# [Problem requirements]
Lines outside the range are not wanted. Give again exactly the lines between the line holding "Switch to DocuMatix" and the line holding "Viewport: 1214px width, 779px height.", inclusive, from the listing below.

......

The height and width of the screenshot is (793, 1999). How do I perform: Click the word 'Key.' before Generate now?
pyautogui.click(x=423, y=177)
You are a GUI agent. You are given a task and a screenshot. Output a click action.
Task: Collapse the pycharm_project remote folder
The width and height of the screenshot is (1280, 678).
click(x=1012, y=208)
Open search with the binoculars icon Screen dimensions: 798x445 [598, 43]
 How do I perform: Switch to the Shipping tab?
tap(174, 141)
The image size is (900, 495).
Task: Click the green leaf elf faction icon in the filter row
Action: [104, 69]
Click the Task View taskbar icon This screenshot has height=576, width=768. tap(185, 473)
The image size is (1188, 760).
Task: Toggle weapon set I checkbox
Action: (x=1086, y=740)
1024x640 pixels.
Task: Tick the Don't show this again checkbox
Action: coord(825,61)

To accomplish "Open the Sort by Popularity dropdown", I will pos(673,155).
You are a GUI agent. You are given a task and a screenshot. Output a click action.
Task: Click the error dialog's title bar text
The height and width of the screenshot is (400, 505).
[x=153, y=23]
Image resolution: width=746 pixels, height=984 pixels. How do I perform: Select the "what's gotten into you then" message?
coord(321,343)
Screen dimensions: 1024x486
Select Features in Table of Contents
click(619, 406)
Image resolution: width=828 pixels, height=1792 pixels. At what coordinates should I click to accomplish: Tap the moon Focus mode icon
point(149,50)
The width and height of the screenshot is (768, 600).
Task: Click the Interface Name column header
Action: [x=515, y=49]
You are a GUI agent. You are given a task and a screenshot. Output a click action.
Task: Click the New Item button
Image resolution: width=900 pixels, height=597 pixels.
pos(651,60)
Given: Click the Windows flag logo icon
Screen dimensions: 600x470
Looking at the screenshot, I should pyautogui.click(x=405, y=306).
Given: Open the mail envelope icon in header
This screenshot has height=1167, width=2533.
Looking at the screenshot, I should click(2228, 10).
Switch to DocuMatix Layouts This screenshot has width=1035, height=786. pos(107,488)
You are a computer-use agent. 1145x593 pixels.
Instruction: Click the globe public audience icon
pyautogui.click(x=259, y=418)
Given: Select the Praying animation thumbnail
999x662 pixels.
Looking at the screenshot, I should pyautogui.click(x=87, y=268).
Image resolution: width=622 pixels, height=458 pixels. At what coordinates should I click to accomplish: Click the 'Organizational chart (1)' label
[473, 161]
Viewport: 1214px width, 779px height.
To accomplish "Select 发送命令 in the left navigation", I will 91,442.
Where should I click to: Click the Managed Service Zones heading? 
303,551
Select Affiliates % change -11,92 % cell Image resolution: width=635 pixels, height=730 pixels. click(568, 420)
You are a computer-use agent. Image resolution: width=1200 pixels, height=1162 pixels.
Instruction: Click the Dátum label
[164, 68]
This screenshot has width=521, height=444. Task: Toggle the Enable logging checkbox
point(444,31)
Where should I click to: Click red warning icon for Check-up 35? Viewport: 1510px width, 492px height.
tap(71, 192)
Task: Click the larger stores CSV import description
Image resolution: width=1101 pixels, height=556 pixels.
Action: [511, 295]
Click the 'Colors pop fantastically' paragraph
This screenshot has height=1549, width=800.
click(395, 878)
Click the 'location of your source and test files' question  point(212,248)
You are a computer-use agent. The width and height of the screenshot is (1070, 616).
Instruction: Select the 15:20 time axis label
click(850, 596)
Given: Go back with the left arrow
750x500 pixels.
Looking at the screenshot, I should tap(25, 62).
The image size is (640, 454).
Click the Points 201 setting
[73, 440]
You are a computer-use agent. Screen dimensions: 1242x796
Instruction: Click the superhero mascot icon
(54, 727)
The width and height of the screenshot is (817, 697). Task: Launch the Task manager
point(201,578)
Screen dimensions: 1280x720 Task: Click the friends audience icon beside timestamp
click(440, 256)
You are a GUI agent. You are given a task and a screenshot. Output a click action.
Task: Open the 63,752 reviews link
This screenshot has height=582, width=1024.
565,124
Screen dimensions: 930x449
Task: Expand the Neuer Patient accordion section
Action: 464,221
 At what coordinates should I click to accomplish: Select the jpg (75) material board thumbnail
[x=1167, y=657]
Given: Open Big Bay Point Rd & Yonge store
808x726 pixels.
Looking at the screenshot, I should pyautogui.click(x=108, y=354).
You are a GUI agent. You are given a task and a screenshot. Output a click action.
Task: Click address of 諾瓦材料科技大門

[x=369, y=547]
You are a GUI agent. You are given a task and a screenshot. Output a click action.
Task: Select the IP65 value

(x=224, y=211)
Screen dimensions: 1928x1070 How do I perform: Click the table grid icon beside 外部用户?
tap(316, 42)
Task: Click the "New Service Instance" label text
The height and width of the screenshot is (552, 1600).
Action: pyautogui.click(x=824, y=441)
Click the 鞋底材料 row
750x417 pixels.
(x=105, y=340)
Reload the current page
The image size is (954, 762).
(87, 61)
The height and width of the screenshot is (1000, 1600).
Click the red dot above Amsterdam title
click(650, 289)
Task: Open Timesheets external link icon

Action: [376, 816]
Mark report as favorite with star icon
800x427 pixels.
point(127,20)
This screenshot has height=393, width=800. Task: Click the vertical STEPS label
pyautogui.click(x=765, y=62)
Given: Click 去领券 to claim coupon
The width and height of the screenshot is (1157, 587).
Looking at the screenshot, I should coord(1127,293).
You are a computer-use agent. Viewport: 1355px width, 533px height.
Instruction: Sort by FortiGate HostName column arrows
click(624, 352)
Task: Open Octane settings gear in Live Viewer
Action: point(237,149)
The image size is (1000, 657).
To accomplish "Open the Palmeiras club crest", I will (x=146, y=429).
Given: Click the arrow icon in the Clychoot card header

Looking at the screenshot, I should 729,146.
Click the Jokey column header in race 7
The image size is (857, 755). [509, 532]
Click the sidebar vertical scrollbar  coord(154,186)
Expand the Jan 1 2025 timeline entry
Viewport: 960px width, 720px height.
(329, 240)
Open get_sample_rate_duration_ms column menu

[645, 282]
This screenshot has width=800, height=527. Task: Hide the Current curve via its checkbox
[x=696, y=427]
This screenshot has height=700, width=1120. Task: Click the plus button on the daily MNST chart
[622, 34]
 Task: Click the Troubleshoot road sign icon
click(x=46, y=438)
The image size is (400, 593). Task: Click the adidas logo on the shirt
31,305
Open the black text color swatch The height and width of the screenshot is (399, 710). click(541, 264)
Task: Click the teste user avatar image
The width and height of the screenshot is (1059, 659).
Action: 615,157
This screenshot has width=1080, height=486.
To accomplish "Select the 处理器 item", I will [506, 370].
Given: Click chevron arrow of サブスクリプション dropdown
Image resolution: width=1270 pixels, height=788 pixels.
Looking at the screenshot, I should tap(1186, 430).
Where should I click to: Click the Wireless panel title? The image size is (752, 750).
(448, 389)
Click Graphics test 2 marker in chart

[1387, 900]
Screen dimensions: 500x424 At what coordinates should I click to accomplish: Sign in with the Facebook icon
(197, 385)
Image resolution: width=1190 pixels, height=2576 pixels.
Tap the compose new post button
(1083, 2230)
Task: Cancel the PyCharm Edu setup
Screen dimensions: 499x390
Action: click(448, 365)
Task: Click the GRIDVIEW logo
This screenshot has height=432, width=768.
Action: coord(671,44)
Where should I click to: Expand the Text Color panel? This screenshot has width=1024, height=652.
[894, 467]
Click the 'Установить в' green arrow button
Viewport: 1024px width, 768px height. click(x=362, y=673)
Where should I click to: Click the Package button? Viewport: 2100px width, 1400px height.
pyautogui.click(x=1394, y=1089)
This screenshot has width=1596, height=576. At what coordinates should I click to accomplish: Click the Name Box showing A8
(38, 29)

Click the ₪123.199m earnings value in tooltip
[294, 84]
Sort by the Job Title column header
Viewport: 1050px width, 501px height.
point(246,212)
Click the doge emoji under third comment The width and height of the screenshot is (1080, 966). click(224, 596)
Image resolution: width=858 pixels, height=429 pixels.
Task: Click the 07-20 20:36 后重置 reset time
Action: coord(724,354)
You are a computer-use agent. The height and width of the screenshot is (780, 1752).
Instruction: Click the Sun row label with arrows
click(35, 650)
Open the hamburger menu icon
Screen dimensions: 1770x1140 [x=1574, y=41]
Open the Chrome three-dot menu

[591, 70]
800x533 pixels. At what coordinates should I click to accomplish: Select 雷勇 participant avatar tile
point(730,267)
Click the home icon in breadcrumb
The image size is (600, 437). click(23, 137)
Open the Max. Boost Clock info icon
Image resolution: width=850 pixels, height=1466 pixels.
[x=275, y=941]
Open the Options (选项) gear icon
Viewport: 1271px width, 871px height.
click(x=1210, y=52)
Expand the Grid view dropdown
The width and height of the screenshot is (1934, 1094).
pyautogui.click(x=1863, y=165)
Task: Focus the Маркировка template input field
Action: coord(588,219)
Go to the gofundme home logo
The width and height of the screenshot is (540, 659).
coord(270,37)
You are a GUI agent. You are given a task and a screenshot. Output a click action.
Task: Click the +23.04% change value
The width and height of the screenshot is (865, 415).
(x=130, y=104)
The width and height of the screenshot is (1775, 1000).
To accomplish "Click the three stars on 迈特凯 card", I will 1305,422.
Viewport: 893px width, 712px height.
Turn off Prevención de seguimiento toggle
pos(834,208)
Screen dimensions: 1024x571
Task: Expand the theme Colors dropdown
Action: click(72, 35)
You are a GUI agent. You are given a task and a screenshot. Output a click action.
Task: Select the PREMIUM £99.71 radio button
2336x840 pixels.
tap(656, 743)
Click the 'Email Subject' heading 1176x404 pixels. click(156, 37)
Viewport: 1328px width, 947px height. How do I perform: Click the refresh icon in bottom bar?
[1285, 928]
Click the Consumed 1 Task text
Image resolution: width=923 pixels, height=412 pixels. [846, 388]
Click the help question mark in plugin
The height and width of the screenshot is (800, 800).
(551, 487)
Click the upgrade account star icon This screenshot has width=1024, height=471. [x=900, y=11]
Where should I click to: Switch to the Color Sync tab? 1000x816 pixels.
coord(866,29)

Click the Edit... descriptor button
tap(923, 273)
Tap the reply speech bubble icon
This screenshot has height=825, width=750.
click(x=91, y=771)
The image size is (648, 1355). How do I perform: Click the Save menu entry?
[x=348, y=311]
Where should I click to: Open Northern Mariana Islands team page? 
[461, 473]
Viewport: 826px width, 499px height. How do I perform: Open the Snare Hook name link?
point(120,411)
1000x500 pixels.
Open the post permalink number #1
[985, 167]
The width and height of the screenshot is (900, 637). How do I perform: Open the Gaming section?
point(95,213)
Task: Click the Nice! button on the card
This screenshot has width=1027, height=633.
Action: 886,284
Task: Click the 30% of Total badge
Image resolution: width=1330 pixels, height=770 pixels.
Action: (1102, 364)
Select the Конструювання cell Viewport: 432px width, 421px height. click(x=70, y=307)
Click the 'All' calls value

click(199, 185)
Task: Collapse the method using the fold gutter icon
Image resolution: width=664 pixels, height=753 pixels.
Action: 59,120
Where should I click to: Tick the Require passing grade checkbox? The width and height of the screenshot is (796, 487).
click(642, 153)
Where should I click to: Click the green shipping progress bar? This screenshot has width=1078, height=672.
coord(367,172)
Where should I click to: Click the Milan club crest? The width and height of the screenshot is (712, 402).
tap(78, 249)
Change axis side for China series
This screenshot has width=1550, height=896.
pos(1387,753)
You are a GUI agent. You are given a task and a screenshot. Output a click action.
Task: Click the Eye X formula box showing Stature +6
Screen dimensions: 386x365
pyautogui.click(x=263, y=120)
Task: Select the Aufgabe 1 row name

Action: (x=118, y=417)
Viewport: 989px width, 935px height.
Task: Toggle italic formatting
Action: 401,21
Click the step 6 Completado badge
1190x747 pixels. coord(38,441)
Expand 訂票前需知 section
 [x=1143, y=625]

......

# [Solved exercise]
Switch to DocuMatix Layouts This screenshot has width=1035, height=786. pos(107,488)
You are a computer-use agent. 1145x593 pixels.
Instruction: Click the globe public audience icon
pyautogui.click(x=259, y=418)
Given: Select the Praying animation thumbnail
999x662 pixels.
Looking at the screenshot, I should pyautogui.click(x=87, y=268).
Image resolution: width=622 pixels, height=458 pixels. At what coordinates should I click to accomplish: Click the 'Organizational chart (1)' label
[473, 161]
Viewport: 1214px width, 779px height.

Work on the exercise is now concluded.